Source passage:
_ _ _
1. ## Sequence Proof

Show that the sequences defined by:

$\displaystyle a_1 = 2$ ; $\displaystyle a_{n+1} = \frac{1}{3-a_n}$

satisfies $\displaystyle 0 < a_n <= 2$ and is decreasing. Deduce that the sequence is convergent and find it's limit.

2. Hello,

Use induction to prove it...

$\displaystyle a_1 \geq 2$

If $\displaystyle a_n \geq 2$ would $\displaystyle a_{n+1}=\frac{1}{3-a_n}$ be $\displaystyle \geq 2$?

It's the same for $\displaystyle a_n > 0$

3. Originally Posted by FalconPUNCH!
Show that the sequences defined by:

$\displaystyle a_1 = 2$ ; $\displaystyle a_{n+1} = \frac{1}{3-a_n}$

satisfies $\displaystyle 0 < a_n <= 2$ and is decreasing. Deduce that the sequence is convergent and find it's limit.
Put $\displaystyle \phi=\frac{3-\sqrt{5}}{2}$ then $\displaystyle \phi$ is a root of $\displaystyle x^2-3x+1=0$.
(we will also require the other root $\displaystyle \phi^*=\frac{3+\sqrt{5}}{2}$ later so we may as well anounce it here)

Now suppose $\displaystyle a_n>\phi$, then let $\displaystyle a_{n+1}=\phi+\varepsilon$, and we have:

$\displaystyle a_{n+1}=\phi+\varepsilon=\frac{1}{3-a_n}>\frac{1}{1-\phi}$

So:

$\displaystyle [\phi(3-\phi)-1] + \varepsilon (3-\phi) >0$

But $\displaystyle [\phi(3-\phi)-1]=-\phi^2+3\phi-1=0$, so:

$\displaystyle \varepsilon (3-\phi)>0$

and as $\displaystyle 3-\phi>0$, we have $\displaystyle \varepsilon>0$, and so $\displaystyle a_{n+1}>\phi$.

Hence as $\displaystyle a_1>\phi$, $\displaystyle a_n>\phi$ for all $\displaystyle n \in \mathbb{Z}_+$.

Now consider:

$\displaystyle \frac{a_{n-1}}{a_n}=a_{n-1}(3-a_{n-1})$

This is greater than $\displaystyle 1$ for $\displaystyle a_{n-1}$ between the roots of $\displaystyle -x^2+3x-1$ that is between $\displaystyle \frac{3 \pm \sqrt{5}}{2}$.

That is $\displaystyle \{a_n \}$ is decreasing while $\displaystyle a_n<\frac{3+\sqrt{5}}{2}=\phi^*$ and $\displaystyle a_n>\frac{3-\sqrt{5}}{2}=\phi$ and as $\displaystyle 2< \frac{3+\sqrt{5}}{2}$, $\displaystyle \{a_n\}$ is a decreasing sequence and also bounded below, so converges.

Now if $\displaystyle \{a_n\}$ converges the limit $\displaystyle a$ satisfies:

$\displaystyle a=\frac{1}{3-a}$

which has roots $\displaystyle \phi$ and $\displaystyle \phi^*.$ But it cannot converge on $\displaystyle \phi^*$ as the sequence is decreasing so the limit is $\displaystyle \phi$.

RonL
_ _ _
Stored rows:
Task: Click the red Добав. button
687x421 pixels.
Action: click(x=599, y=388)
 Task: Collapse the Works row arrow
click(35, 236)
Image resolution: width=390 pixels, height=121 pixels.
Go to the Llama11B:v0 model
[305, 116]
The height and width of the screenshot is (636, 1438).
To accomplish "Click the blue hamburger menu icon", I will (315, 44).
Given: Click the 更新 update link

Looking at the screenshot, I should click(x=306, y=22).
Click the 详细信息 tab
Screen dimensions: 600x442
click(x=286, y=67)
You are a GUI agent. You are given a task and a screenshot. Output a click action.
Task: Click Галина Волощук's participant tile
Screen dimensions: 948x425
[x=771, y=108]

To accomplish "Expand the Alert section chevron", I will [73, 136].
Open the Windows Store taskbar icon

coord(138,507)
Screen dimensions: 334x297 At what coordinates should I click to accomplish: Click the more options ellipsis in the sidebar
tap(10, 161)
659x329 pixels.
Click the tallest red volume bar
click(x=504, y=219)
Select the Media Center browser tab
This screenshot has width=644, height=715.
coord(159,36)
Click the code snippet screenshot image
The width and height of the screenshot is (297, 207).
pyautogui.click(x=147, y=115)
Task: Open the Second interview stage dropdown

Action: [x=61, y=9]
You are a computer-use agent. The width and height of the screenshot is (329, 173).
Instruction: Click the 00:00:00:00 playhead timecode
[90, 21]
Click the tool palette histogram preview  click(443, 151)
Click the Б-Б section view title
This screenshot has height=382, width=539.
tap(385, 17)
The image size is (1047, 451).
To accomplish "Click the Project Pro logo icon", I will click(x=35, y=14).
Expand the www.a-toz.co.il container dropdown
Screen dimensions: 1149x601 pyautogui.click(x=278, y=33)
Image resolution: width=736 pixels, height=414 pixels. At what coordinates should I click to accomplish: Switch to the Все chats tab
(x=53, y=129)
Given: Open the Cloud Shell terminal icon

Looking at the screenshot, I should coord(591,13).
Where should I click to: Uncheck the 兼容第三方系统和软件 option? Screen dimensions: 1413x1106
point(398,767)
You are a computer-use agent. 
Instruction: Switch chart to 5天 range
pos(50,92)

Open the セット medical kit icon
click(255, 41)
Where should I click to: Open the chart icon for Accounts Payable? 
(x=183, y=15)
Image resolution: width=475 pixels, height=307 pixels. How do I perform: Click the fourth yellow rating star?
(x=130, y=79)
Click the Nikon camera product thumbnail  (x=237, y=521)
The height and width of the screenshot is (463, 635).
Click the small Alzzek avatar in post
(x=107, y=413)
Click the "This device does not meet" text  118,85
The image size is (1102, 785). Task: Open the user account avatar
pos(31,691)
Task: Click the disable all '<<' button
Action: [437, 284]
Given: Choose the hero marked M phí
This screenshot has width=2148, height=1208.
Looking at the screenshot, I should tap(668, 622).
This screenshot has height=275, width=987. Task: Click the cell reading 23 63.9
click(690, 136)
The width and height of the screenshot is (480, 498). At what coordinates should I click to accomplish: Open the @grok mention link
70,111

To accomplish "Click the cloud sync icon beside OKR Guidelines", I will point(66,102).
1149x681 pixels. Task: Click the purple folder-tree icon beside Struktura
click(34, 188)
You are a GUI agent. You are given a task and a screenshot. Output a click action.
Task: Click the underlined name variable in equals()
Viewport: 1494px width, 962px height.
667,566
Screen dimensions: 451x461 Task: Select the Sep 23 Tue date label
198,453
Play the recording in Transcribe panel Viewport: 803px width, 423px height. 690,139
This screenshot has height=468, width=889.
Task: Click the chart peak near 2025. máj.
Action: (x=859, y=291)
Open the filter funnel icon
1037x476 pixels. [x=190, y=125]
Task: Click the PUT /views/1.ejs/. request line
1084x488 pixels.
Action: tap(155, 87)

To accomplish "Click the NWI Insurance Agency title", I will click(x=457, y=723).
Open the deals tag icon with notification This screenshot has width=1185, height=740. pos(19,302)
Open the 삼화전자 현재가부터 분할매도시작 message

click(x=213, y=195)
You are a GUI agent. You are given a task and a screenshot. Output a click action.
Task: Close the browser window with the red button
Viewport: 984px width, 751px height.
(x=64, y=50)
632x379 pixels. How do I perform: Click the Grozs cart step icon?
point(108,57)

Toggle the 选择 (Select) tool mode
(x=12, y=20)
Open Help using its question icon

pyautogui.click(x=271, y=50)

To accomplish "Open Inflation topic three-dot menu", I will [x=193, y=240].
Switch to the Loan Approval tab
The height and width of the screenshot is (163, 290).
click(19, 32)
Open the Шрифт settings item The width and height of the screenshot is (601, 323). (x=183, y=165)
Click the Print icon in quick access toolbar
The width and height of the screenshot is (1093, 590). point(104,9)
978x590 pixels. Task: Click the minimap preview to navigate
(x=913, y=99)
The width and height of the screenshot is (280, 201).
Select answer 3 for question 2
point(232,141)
_ _ _
Task to complete: In the sequence proof thread, what limit does the last reply give for the sequence?

Reply: The limit is φ = (3 − √5)/2.